More SaaS, Faster Timelines, and Increased Budgets for IT

In addition to the shift in valuable and non-valuable work, respondents reported other changes. When asked about what specific ways the pandemic impacted, “Accelerated technology timelines” and “Increased SaaS tool adoption” topped the list (60% and 53%).
Other items included:

• 44% Increased budget allocation
• 38% Increased influence within the organization
• 37% Increased workload

Top 5 ways the pandemic impacted the IT department

Something of Note: Interestingly, while IT reported faster timelines, more tools, more budget, and more influence, only 37% of respondents noted an increase in workload.

IT’s Contributions are More Visible Than Ever Before

IT might struggle to maintain the visibility of its SaaS applications, but the rest of the company is finally noticing IT’s contributions.

In fact, our research showed that 85% of IT teams feel that the changes due to the pandemic have increased the company’s visibility of IT contributions. 14% said it stayed the same, and only 1% of respondents claimed their visibility decreased.

How have the changes from the COVID-19 pandemic impacted your company’s visibility of IT contributions within the organization?

Despite Decentralization, IT Remains Involved in SaaS Purchasing

Much of this report focuses on how decentralization has spread the SaaS purchasing responsibilities across the organization. But, that doesn’t mean that IT is sitting on the sidelines.

When asked about who purchases the most SaaS applications within their organization, 89% of respondents said it was still IT. This shows that IT is still part of the process. Despite decentralization, IT still has valuable insight and knowledge that can help the rest of the organization make difficult decisions related to application selection.

However, it’s also worth noting that with Shadow IT, the question of “who purchases the most applications” is difficult to truly know. Without visibility to the rest of the organization, IT can only confidently know their own purchase actions. Not the rest of the organization. This leaves a significant opportunity for blindspots to occur.

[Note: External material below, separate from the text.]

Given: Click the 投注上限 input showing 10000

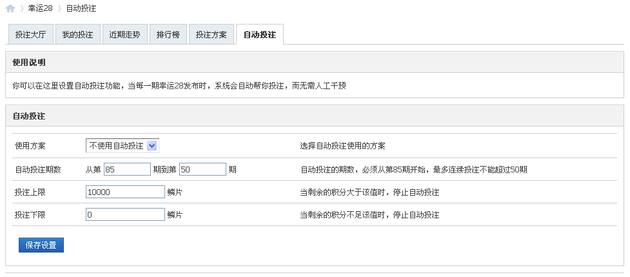Looking at the screenshot, I should point(125,192).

With all of this in mind, what does the future hold for SaaS applications?

SaaS Is Here to Stay – So How Can We Improve Security?

Key Findings: 94% of respondents expect the number of SaaS apps in their company to continue to increase in the next two years

SaaS does include security risk, but the potential advantages make SaaS an inescapable center of gravity for the modern organization. In fact, 94% of survey respondents indicated that they expect the number of SaaS apps in their company to increase in the next two years.

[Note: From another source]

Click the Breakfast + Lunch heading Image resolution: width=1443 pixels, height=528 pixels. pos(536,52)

SaaS Management Plans are in the Works

But, in order to uncover Shadow IT and better manage their growing SaaS stacks (and the risks associated with them), technology executives are implementing additional security measures. Respondents reported their plans to:

Does your organization plan to do any of the following to accommodate an increase in SaaS applications over the next two years?

• Improve processes (69%)
• Evaluate or deploy SaaS management tools (64%)
  • This is in addition to the 16% who say they already use these tools
• Increase IT headcount (50%)

Conclusion: A New Paradigm

What can we conclude from these findings? There’s a lot to consider, but a handful of truths stand out.

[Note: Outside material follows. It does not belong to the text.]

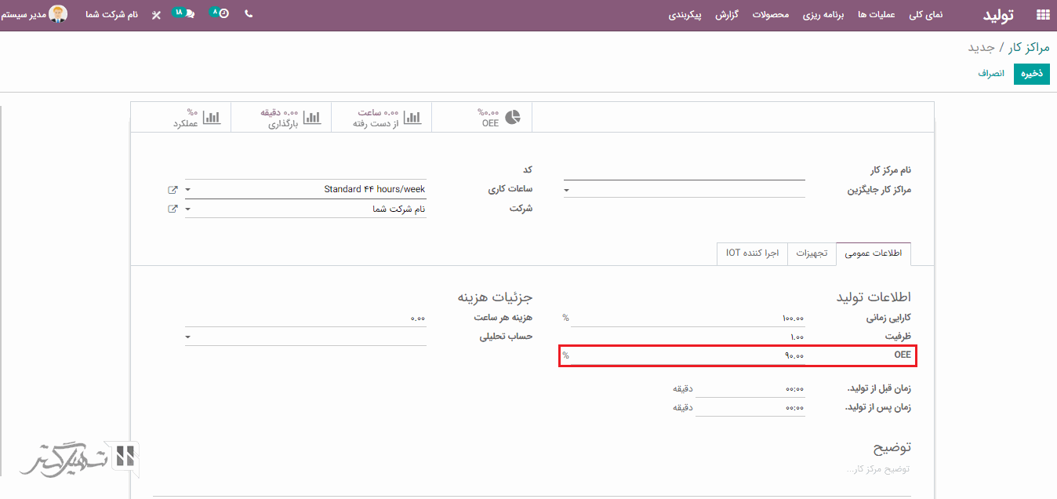Open the chat messages icon
This screenshot has width=1057, height=499.
click(189, 14)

• Decentralization is here and we haven’t really solved it
• Shadow IT and other security concerns are still top of mind
• The IT department has more prestige, budget, and resources to deal with these issues

For the IT department, the pandemic created a new almost paradoxical paradigm. One in which their contributions were more visible than ever, but their insight into the organization’s software was less visible than ever. However, as we move forward SaaS Management Tools, increased headcount, prestige, and budget allocation are available to IT to help gain back the insight they need.

Ultimately, this insight is the key. Better insight leads to smarter decisions. And, as our workplaces increasingly revolve around cloud applications, decisions about those apps become critical.

For the modern IT team they must prioritize visibility, optimization, and spend efficiency in order to lead their organizations in the cloud.